The insert and XML upload operation across 100 partitions on Exact Online ran serial instead of parallel. It was found that only bulk insert also optimization across multiple parallel requests. Loading across multiple partitions is not often found, but since Invantive SQL is most often used in combination with Exact Online an enhancement has been requested.

General

The amount of CPU power needed on the loading server increases with the amount of data processed per hour; on SQL Server bulk insert we've seen a CPU load approaching 100% for a short time frame. The loading server CPU remained cool when loading Exact Online at it's peak speed but with a 40-times slower throughput than SQL Server. For loading more than 10 million rows per hour, please use a multi-core server.

Memory use of Invantive SQL has become excellent with recent advances in compression, de-duplication and re-use of memory. Even when continuously and in parallel transporting large result sets, the memory footprint stood well below 1 GB during the tests. Based upon these results, the required minimum physical memory has been decreased from 1,5 GB to 1 GB for all products except Invantive Control. Invantive Control requirements have been reduced from 3 GB to 2 GB.

Exact Online

For Exact Online, it is notable that data load performance of the REST API is still inferior compared to the performance to the XML API by 50% when using bulk insert and factor 3 when using REST normal insert. The XML API is despite it's age the preferred API to use in combination with Invantive SQL for mass loading data into one company.

Of the Exact Online APIs used, only XML API had a throttle in place during the tests, limiting call rate to 60 calls per 65 seconds. The XML throttle of 1 call per second however was never reached or approached; the payload was distributed across 11 HTTP calls in several minutes. The API Gateway is not yet in use, and it is unclear whether it will be activated. However, even when never activated the both insert and bulk insert use of the REST API are outperformed by the XML API.

Might the API Gateway be activated, the use of bulk insert is preferred, since it reduces the number of API calls by a factor of 250 compared to insert on REST tables.

The load on the Windows server was very low throughout the tests, indicating that the throughput is determined by the throughput of Exact Online.

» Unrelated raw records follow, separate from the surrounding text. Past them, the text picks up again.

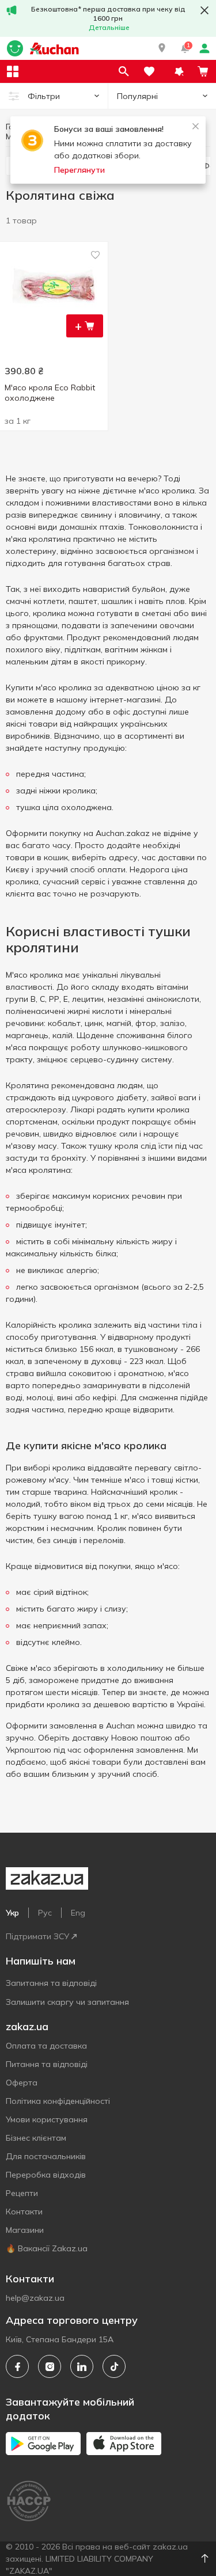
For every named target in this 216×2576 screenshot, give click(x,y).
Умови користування (47, 2119)
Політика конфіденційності (58, 2101)
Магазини (25, 2230)
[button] (162, 48)
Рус (45, 1913)
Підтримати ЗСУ (37, 1936)
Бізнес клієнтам (36, 2138)
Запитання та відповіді (51, 1983)
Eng (78, 1913)
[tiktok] (114, 2366)
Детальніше (109, 27)
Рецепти (22, 2193)
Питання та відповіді (47, 2064)
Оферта (21, 2082)
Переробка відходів (46, 2175)
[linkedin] (81, 2366)
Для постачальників (46, 2156)
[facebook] (17, 2366)
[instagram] (49, 2366)
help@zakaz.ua (35, 2298)
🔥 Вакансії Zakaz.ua (47, 2248)
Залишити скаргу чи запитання (67, 2002)
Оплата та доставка (46, 2046)
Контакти (24, 2211)
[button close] (204, 10)
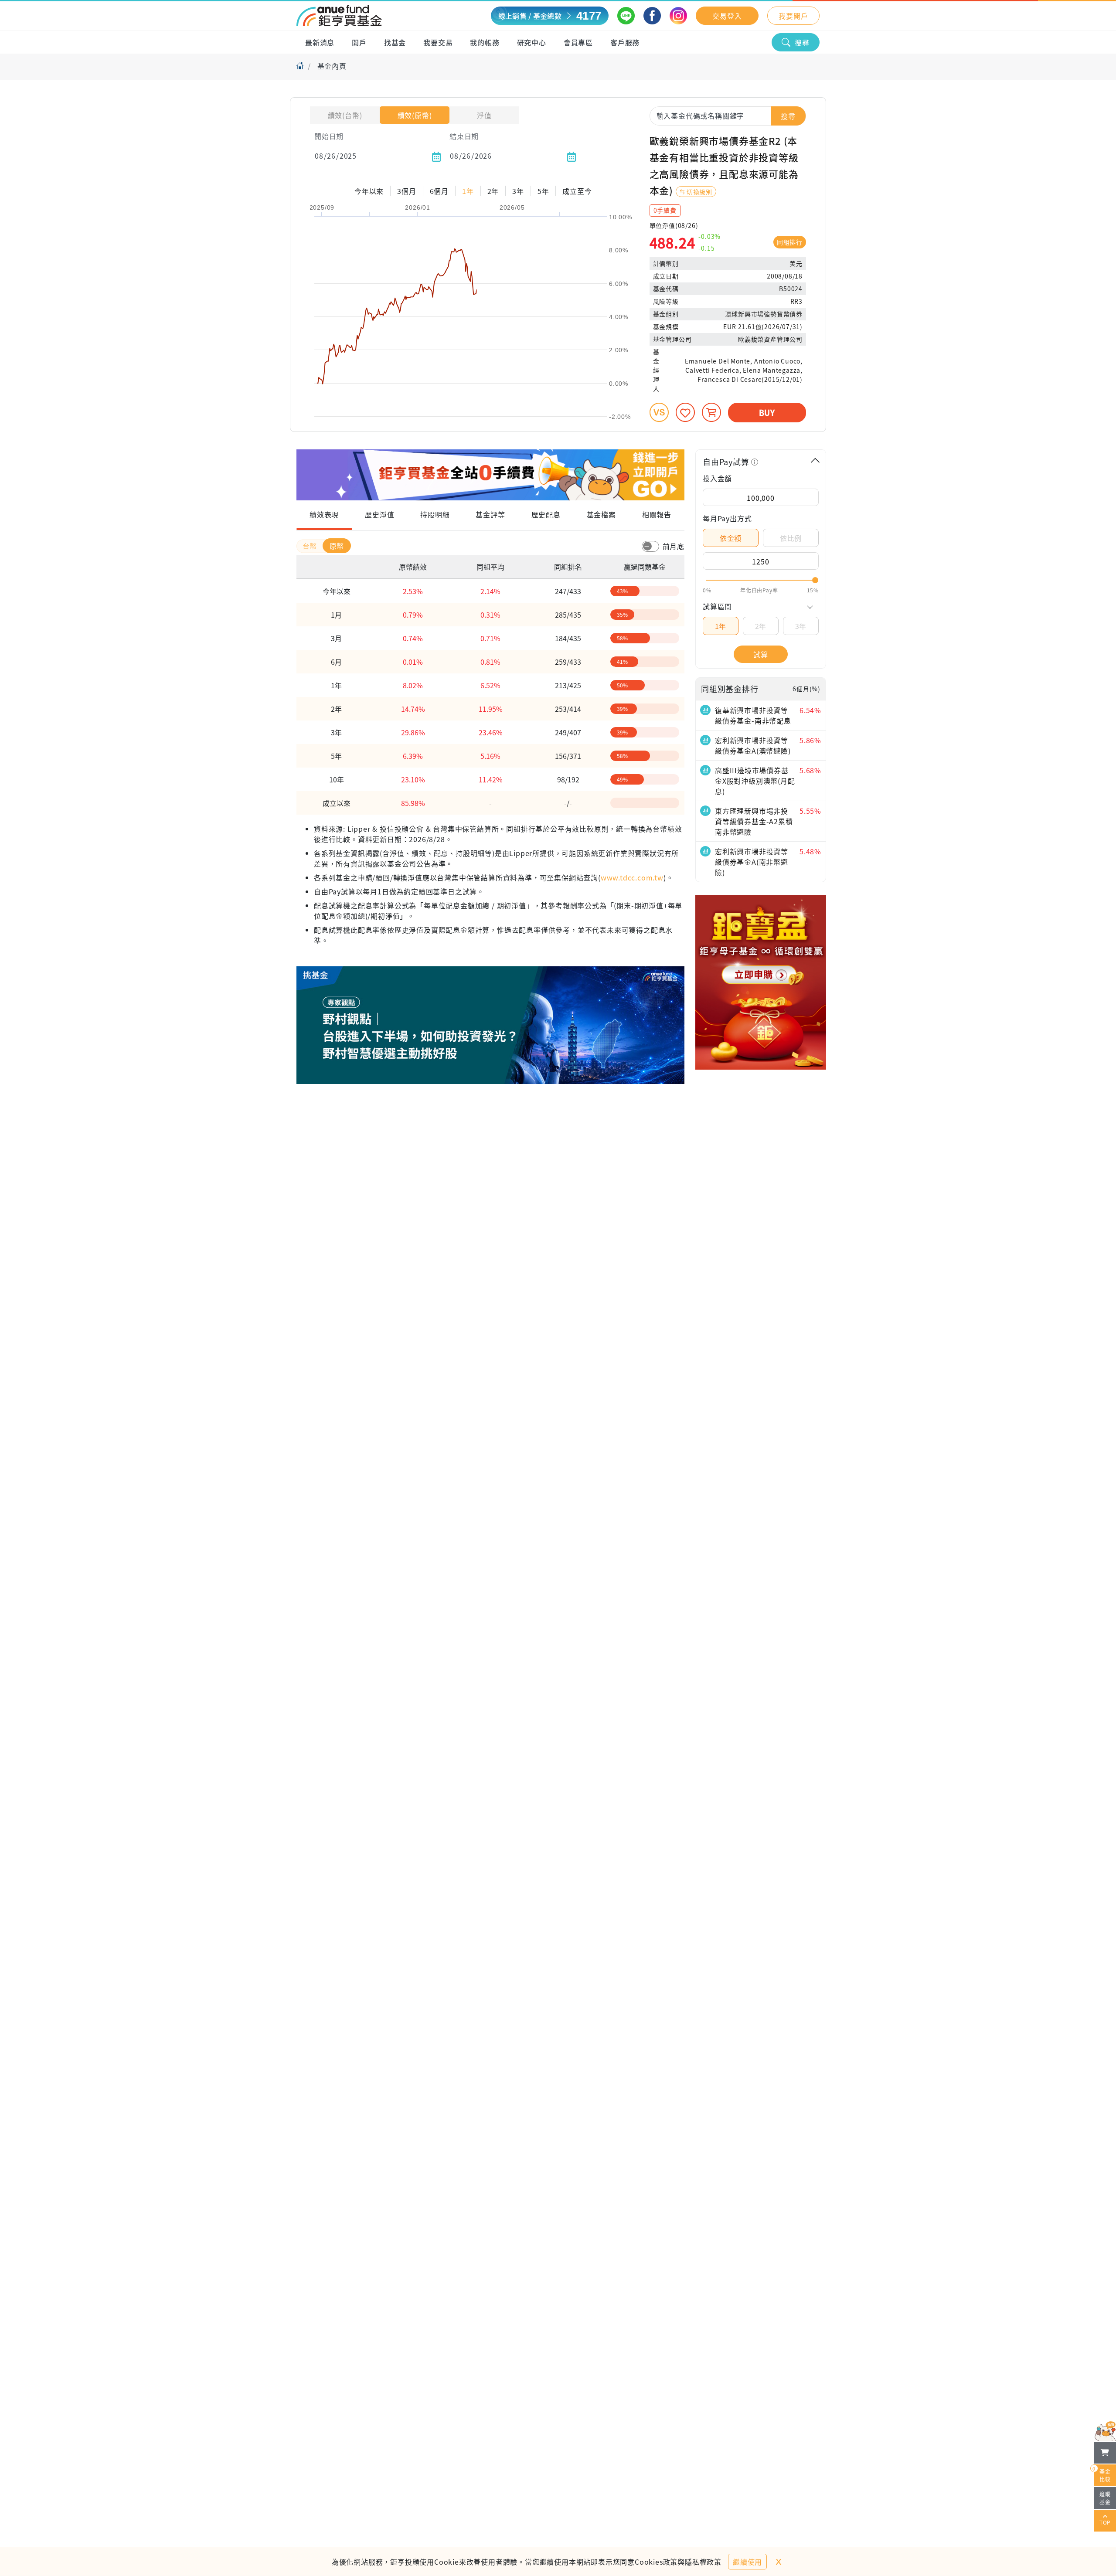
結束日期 (464, 136)
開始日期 (329, 136)
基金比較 (1102, 2474)
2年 (761, 626)
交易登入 (727, 15)
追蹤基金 (1105, 2497)
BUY (767, 412)
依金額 (731, 538)
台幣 (310, 545)
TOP (1105, 2522)
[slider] (761, 580)
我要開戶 (793, 15)
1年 (721, 626)
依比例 (791, 538)
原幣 (337, 545)
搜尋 (802, 42)
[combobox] (728, 115)
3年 (801, 626)
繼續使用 (747, 2561)
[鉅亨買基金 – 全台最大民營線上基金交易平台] (339, 15)
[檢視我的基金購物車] (1105, 2453)
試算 (760, 654)
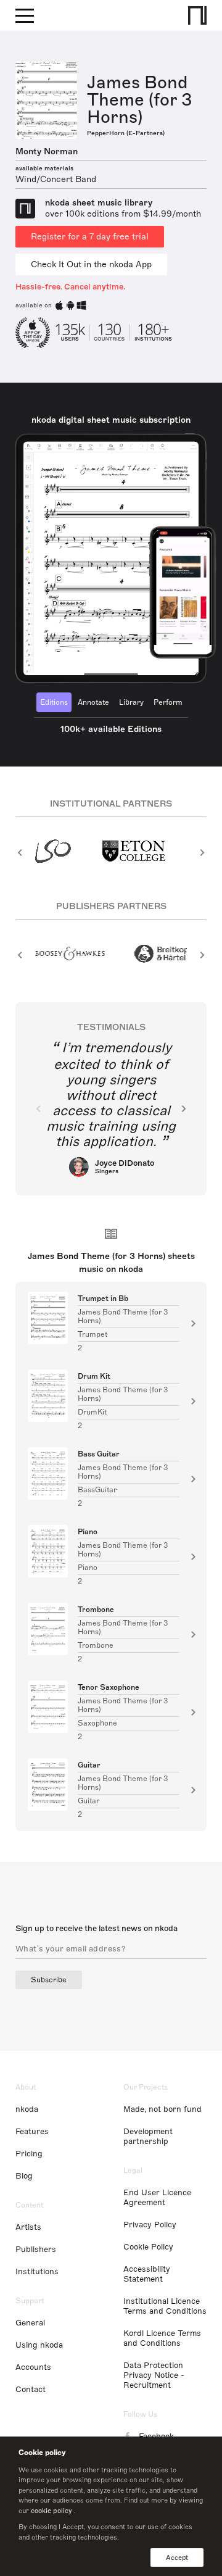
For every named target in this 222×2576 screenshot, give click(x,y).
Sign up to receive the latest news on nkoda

Exact Online resembles a MPP-structure like Teradata's vAMPs, scaling in partitions: increasing data volumes per partition translates directly into increased load times. But parallelizing across partitions and loaders, the throughput increases dramatically: from 1 partition with an hourly throughput of 27.481 customers through bulk insert on the REST API to 100 partitions with 10 parallel loads and a hourly throughput of 204.933 customers.

Exact Online bulk insert throughput seems to rapidly grow with increasing parallelism but levels off above 10 parallel loaders as set by 'set requests-parallel-max 10'. Using more parallel loaders does not increase total throughput. The ratio between 204.933 and 27.481 is 7.5, so the maximum sensible degree of parallelism for data loading is probably somewhere between 8 and 10.

SQL Server

For a dedicated entry-level SQL Server instance, the throughput levels are two or three levels of magnitude higher than for a cloud platform when using bulk insert on Invantive SQL. Invantive SQL's bulk insert adds at least one level of magnitude performance to normal insert on SQL Server, but CPU power on the loading server also becomes a factor of importance with this type of throughput.

A peak performance with entry-level SQL Server instances loading millions transactions per hour is easily feasible with Invantive SQL.

It is to be expected that the 1.000-folder performance and scalability gain of Data Replicator after replicating cloud platforms such as Exact Online holds also for data loading: one SQL Server instance can load data in parallel from 1.000 sources across the Internet, given sufficient CPU power at the Data Replicator server.

In the same way, a small database instance can easily load tens or hundreds of millions webhook events per day as received by Invantive Data Replicator from Exact Online and others, given sufficient CPU minutes. Even when receiving over 1.000 webhook events er second, the loading by Invantive SQL into SQL Server does not pose a performance issue.